EXTRACT TO READ:
____

World No2 Simona Halep withdraws from US Open after winning Prague title

No8 Belinda Bencic also pulls out; Nishikori in doubt after positive Covid-19 test

Marianne Bevis
By Marianne Bevis
Simona Halep
Simona Halep (Photo: DDFTennis)

Simona Halep preluded her campaign in Prague last week by saying that she was still undecided about travelling to the Western and Southern Open and the US Open.

Both tournaments, by far the biggest to get under way since the coronavirus pandemic closed down tennis at the start of March, will be played at the US Open’s home at Flushing Meadows in heavily restricted conditions for players and their teams—and without any fans.

And in these unusual circumstances, players have been assured that they will not be penalised if they choose not to travel overseas for what are normally ‘compulsory’ events. It is a decision that has, for some, been complicated further by the switch of the French Open and its preparatory clay events into the immediate aftermath of the New York tournaments.

In such a scenario, Halep always looked like voting with her feet—feet that are at their happiest on clay—and within hours of lifting the Prague trophy, she announced that she would indeed be bypassing the American swing.

The world No2 said:

“After weighing up all the factors involved and with the exceptional circumstances in which we are living, I have decided that I will not travel to New York to play the US Open. I always said I would put my health at the heart of my decision and I therefore prefer to stay and train in Europe. I know the USTA and the WTA have worked tirelessly to put on a safe event, and I wish everyone there a successful tournament.”

____

SUPPLIED MATERIAL:
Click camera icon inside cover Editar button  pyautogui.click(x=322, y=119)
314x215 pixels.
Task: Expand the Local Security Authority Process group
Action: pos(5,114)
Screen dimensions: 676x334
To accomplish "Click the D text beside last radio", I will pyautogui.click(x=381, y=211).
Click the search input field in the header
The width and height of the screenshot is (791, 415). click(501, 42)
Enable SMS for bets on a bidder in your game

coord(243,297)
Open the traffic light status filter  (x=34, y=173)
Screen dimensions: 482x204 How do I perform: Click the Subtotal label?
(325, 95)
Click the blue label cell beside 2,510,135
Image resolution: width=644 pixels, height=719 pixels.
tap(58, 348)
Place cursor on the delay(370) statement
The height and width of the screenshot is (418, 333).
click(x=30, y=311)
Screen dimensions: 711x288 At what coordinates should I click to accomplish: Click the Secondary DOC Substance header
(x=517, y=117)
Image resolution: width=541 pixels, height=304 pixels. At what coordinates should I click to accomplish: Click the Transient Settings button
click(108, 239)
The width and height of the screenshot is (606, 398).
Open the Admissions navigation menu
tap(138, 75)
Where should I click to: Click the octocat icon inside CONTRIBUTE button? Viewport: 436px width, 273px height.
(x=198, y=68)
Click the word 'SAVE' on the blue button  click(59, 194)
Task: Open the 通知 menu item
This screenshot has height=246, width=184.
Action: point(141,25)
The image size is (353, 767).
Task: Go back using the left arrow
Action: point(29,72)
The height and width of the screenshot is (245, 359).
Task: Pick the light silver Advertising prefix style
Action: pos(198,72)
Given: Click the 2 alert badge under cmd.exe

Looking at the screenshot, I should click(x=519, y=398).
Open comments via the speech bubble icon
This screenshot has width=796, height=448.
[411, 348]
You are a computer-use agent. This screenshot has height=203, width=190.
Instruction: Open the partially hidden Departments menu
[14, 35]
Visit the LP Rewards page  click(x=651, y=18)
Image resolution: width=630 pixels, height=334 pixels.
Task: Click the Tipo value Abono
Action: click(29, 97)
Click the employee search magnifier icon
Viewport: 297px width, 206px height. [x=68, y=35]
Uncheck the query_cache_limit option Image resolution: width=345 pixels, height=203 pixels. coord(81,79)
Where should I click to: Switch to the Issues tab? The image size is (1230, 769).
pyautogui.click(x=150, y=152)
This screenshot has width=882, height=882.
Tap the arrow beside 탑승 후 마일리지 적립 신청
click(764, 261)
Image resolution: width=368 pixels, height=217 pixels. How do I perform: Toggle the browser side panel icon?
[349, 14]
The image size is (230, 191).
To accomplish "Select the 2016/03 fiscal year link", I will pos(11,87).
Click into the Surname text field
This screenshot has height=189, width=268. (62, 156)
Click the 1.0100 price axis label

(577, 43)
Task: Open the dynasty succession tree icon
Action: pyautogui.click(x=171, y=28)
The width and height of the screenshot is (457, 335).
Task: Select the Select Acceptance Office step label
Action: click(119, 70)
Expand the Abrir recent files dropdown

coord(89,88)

____

ASSIGNED TASK: Repeat the part of the article on Simona Halep's withdrawal from the US Open starting at "No8 Belinda Bencic" and ending at "and the US Open.". The records have no connection to the text.

RESPONSE AREA:
No8 Belinda Bencic also pulls out; Nishikori in doubt after positive Covid-19 test

Marianne Bevis
By Marianne Bevis
Simona Halep
Simona Halep (Photo: DDFTennis)

Simona Halep preluded her campaign in Prague last week by saying that she was still undecided about travelling to the Western and Southern Open and the US Open.